## Records to process
◇ ◇ ◇ ◇ ◇

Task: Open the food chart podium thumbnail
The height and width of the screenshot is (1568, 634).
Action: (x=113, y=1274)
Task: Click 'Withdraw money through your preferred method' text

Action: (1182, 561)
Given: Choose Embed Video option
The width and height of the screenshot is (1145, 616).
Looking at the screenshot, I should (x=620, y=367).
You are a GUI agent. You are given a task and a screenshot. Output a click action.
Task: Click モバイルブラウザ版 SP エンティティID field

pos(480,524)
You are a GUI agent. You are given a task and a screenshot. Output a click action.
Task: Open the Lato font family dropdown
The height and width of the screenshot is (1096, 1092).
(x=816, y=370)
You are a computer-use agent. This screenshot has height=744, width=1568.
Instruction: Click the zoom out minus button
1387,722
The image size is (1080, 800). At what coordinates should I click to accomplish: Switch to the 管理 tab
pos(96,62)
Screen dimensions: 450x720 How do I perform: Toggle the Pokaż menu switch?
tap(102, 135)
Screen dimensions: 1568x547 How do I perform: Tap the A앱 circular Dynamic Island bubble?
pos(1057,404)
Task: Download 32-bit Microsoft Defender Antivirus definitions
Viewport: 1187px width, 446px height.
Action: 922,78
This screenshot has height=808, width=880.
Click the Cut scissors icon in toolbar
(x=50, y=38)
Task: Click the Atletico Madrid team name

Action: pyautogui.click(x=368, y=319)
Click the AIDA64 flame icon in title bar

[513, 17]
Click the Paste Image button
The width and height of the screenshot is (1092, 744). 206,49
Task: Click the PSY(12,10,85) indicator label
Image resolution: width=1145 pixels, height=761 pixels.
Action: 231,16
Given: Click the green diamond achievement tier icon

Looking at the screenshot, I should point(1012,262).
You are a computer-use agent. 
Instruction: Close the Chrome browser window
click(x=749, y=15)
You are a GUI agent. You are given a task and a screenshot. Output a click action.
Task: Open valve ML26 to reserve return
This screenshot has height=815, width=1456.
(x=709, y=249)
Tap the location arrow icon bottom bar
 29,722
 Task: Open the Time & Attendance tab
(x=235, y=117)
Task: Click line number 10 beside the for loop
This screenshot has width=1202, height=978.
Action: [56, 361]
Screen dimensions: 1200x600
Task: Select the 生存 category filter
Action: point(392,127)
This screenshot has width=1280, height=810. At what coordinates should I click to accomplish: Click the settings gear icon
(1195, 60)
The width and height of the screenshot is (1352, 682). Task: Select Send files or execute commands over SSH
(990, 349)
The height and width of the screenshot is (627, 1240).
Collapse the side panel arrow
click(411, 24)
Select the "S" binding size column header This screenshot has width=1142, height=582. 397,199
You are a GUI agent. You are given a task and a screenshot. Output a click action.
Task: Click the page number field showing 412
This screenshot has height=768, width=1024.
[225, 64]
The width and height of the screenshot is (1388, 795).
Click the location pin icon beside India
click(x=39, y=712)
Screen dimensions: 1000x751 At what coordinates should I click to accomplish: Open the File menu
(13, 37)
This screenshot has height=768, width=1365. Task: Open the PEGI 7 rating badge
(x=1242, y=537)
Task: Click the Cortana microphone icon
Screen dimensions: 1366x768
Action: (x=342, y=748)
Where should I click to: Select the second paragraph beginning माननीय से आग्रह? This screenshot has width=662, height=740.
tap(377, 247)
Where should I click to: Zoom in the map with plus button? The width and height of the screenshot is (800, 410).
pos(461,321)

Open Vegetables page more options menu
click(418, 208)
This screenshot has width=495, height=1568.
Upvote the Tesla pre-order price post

◇ ◇ ◇ ◇ ◇

## Exercise aim
Copy out the material in full, exactly as it reads.

## Answer for this exercise
Task: Open the food chart podium thumbnail
The height and width of the screenshot is (1568, 634).
Action: (x=113, y=1274)
Task: Click 'Withdraw money through your preferred method' text

Action: (1182, 561)
Given: Choose Embed Video option
The width and height of the screenshot is (1145, 616).
Looking at the screenshot, I should (x=620, y=367).
You are a GUI agent. You are given a task and a screenshot. Output a click action.
Task: Click モバイルブラウザ版 SP エンティティID field

pos(480,524)
You are a GUI agent. You are given a task and a screenshot. Output a click action.
Task: Open the Lato font family dropdown
The height and width of the screenshot is (1096, 1092).
(x=816, y=370)
You are a computer-use agent. This screenshot has height=744, width=1568.
Instruction: Click the zoom out minus button
1387,722
The image size is (1080, 800). At what coordinates should I click to accomplish: Switch to the 管理 tab
pos(96,62)
Screen dimensions: 450x720 How do I perform: Toggle the Pokaż menu switch?
tap(102, 135)
Screen dimensions: 1568x547 How do I perform: Tap the A앱 circular Dynamic Island bubble?
pos(1057,404)
Task: Download 32-bit Microsoft Defender Antivirus definitions
Viewport: 1187px width, 446px height.
Action: 922,78
This screenshot has height=808, width=880.
Click the Cut scissors icon in toolbar
(x=50, y=38)
Task: Click the Atletico Madrid team name

Action: pyautogui.click(x=368, y=319)
Click the AIDA64 flame icon in title bar

[513, 17]
Click the Paste Image button
The width and height of the screenshot is (1092, 744). 206,49
Task: Click the PSY(12,10,85) indicator label
Image resolution: width=1145 pixels, height=761 pixels.
Action: 231,16
Given: Click the green diamond achievement tier icon

Looking at the screenshot, I should point(1012,262).
You are a computer-use agent. 
Instruction: Close the Chrome browser window
click(x=749, y=15)
You are a GUI agent. You are given a task and a screenshot. Output a click action.
Task: Open valve ML26 to reserve return
This screenshot has height=815, width=1456.
(x=709, y=249)
Tap the location arrow icon bottom bar
 29,722
 Task: Open the Time & Attendance tab
(x=235, y=117)
Task: Click line number 10 beside the for loop
This screenshot has width=1202, height=978.
Action: [56, 361]
Screen dimensions: 1200x600
Task: Select the 生存 category filter
Action: point(392,127)
This screenshot has width=1280, height=810. At what coordinates should I click to accomplish: Click the settings gear icon
(1195, 60)
The width and height of the screenshot is (1352, 682). Task: Select Send files or execute commands over SSH
(990, 349)
The height and width of the screenshot is (627, 1240).
Collapse the side panel arrow
click(411, 24)
Select the "S" binding size column header This screenshot has width=1142, height=582. 397,199
You are a GUI agent. You are given a task and a screenshot. Output a click action.
Task: Click the page number field showing 412
This screenshot has height=768, width=1024.
[225, 64]
The width and height of the screenshot is (1388, 795).
Click the location pin icon beside India
click(x=39, y=712)
Screen dimensions: 1000x751 At what coordinates should I click to accomplish: Open the File menu
(13, 37)
This screenshot has height=768, width=1365. Task: Open the PEGI 7 rating badge
(x=1242, y=537)
Task: Click the Cortana microphone icon
Screen dimensions: 1366x768
Action: (x=342, y=748)
Where should I click to: Select the second paragraph beginning माननीय से आग्रह? This screenshot has width=662, height=740.
tap(377, 247)
Where should I click to: Zoom in the map with plus button? The width and height of the screenshot is (800, 410).
pos(461,321)

Open Vegetables page more options menu
click(418, 208)
This screenshot has width=495, height=1568.
Upvote the Tesla pre-order price post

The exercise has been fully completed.